When it comes to developing software, there are always trade-offs. Do we want to release the product faster and risk more bugs, or slower with less bugs? Do we want to provide customers with the features they want – or just with basic functionality but more robust. This comes down to what importance we place on the following objectives (suggested by Steve McConnell).

  • Minimal defects (defects=bugs, not missing or incomplete features)
  • Maximum user satisfaction (providing all of the features they want in an easy to use way)
  • Minimal response time (ie fixing bugs and getting new features developed faster)
  • Good maintainability (low risk of breaking stuff when making changes, the ability to make changes faster and introduce new developers faster)
  • Good extendability (making software soft – ie basing core business functionality on a rules engine, or basing the UI on a forms engine)
  • High robustness (no crashing, no loosing data, good performance, you trust it)
  • High correctness (the lack of missing or incomplete features – getting your requirements right in the first place so you build the right thing)

While some of these go together, most of them are trade-offs and its an interesting exercise to get everyone in your company to rank these from 1 to 7. Because they all trade-off – you can’t put any at equal priority and whatever you put at priority 2 – you are saying should be sacrificed where necessary to achieve priority 1, and priority 3 should be sacrificed where necessary to achieve priority 2, etc.

How you rank these will be specific to the priorities and values of your company – but also to the specific product you are working on.
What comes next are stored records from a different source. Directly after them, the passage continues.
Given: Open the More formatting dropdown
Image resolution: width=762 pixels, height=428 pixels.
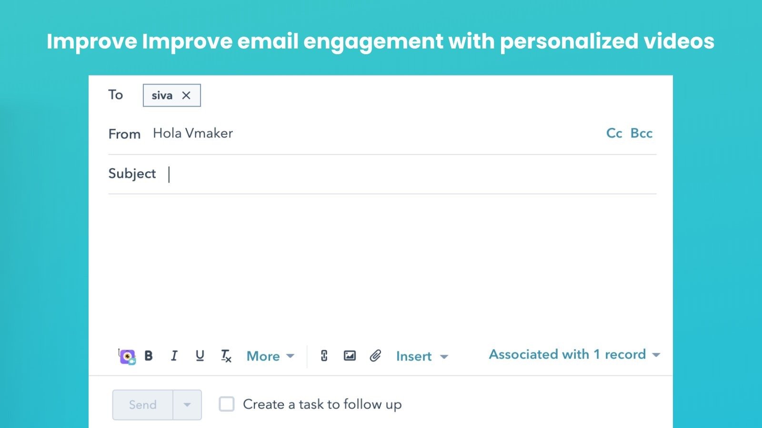Looking at the screenshot, I should coord(270,356).
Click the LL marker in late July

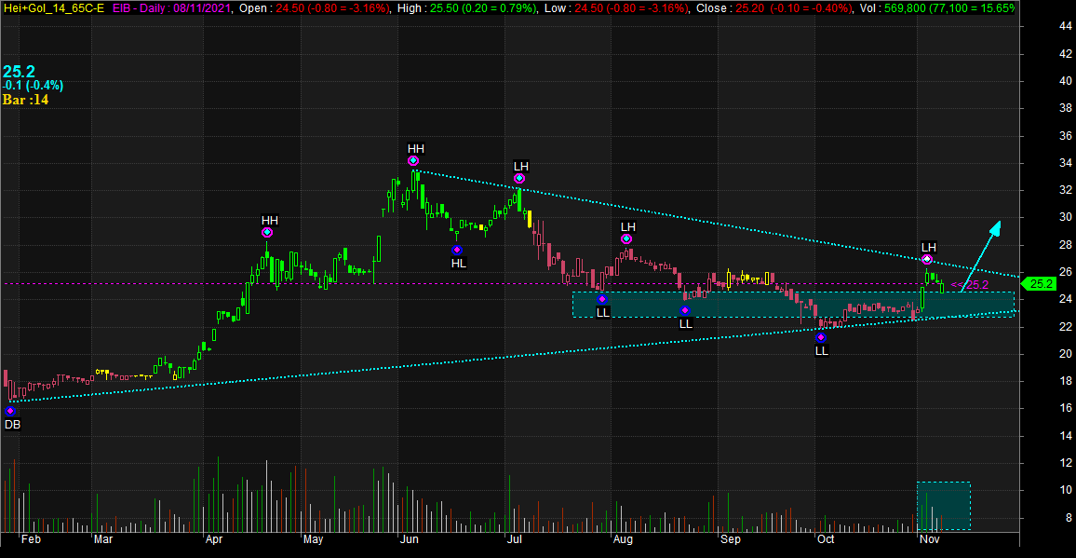602,299
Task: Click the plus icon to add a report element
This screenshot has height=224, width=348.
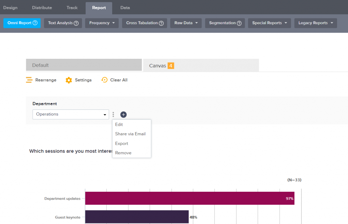Action: [x=123, y=115]
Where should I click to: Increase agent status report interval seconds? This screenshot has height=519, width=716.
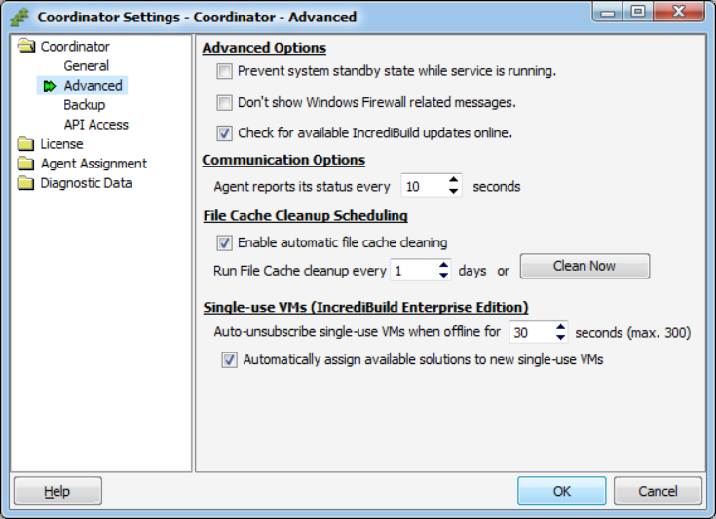(454, 181)
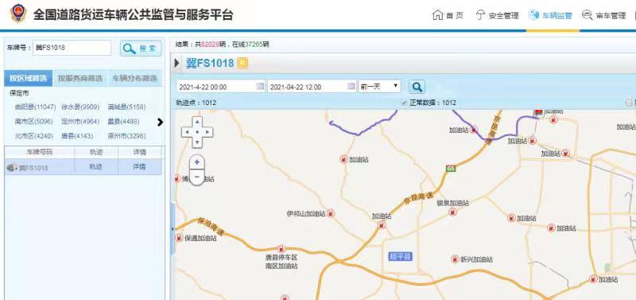Expand more regions with the black right arrow

point(161,122)
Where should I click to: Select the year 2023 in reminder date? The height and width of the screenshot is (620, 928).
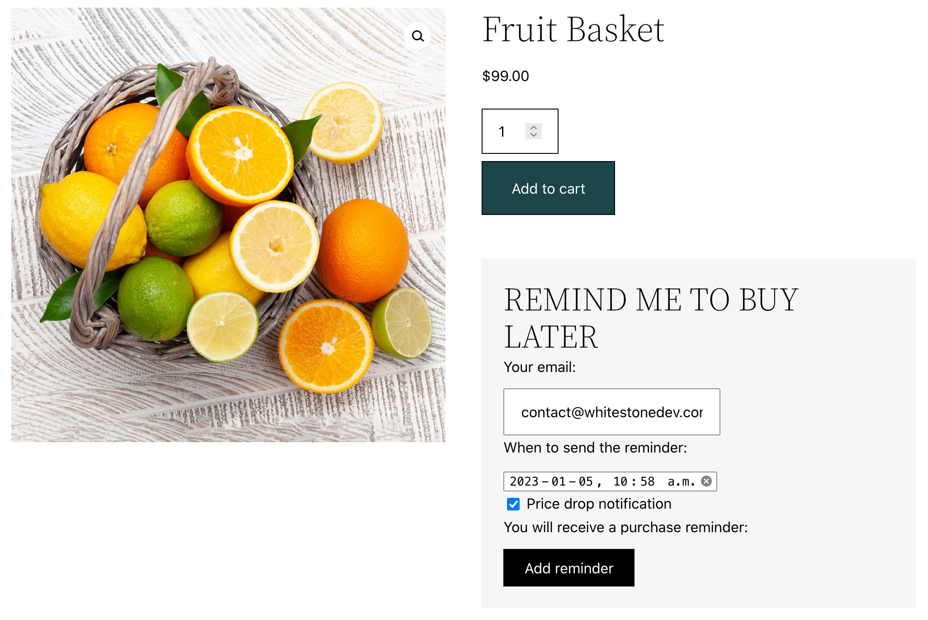point(524,482)
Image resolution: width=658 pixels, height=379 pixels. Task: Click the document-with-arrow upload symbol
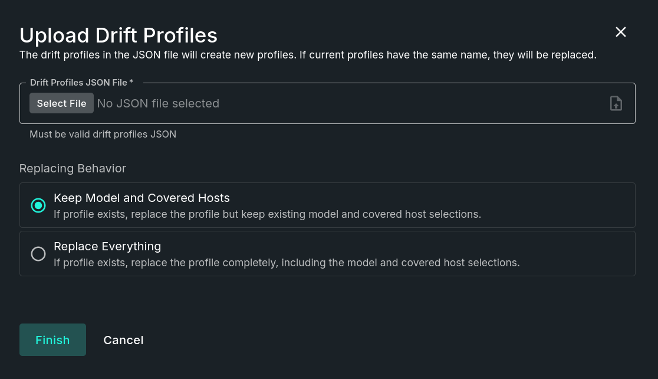click(616, 103)
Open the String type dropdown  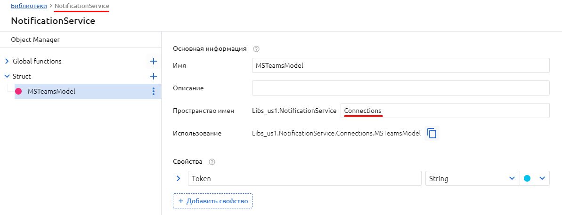point(470,179)
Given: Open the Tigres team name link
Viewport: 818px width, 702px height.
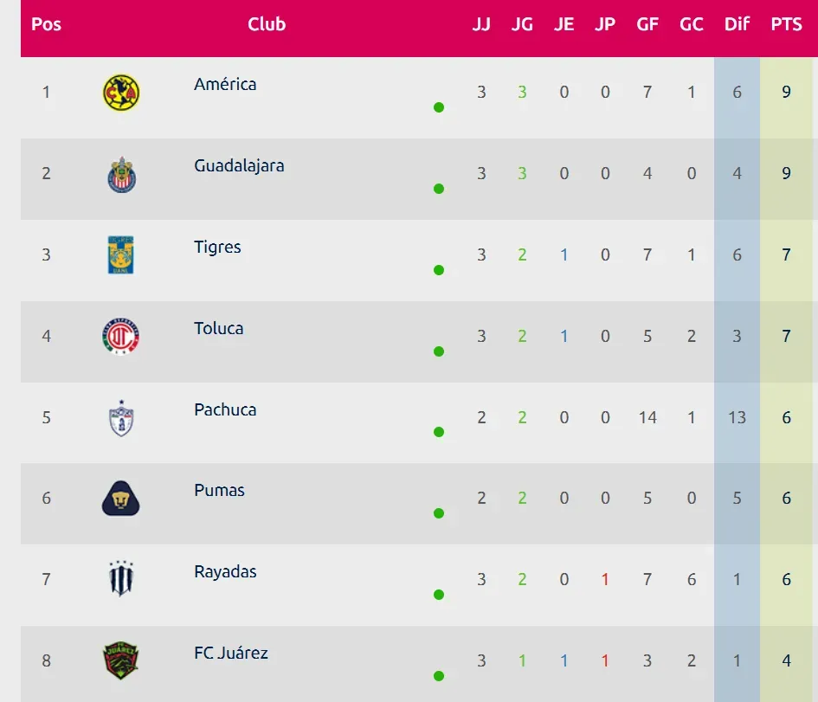Looking at the screenshot, I should 217,248.
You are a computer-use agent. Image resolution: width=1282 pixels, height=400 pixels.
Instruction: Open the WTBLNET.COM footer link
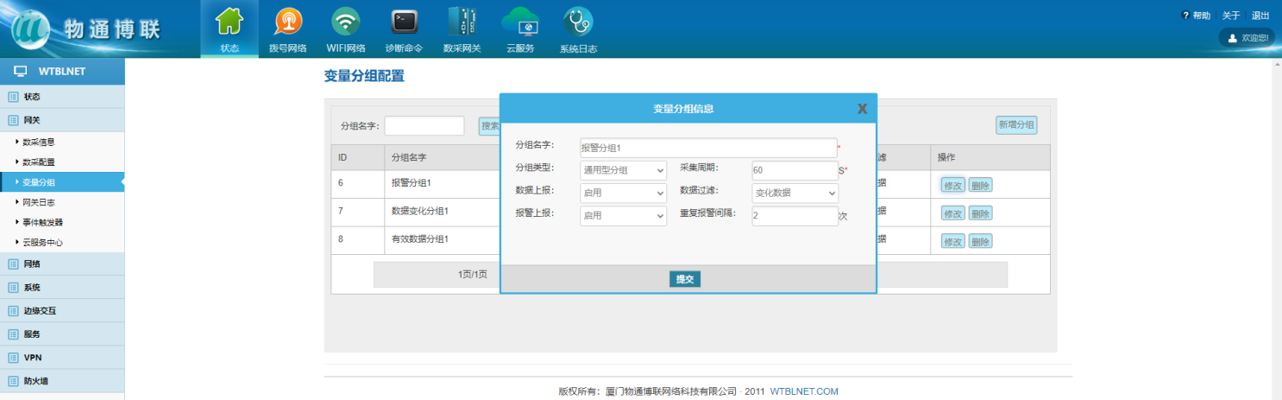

Currently – not taking into account any specific products, my priorities are in this order:

  1. High correctness
  2. Good maintainability
  3. Good extendability
  4. High robustness
  5. Maximum user satisfaction
  6. Minimal defects
  7. Minimal response time

By first focusing on your business and user requirements, architecting for extendability and coding for maintainability – you can give your product a strong base – and then almost forget these aspects and focus on robustness and user satisfaction.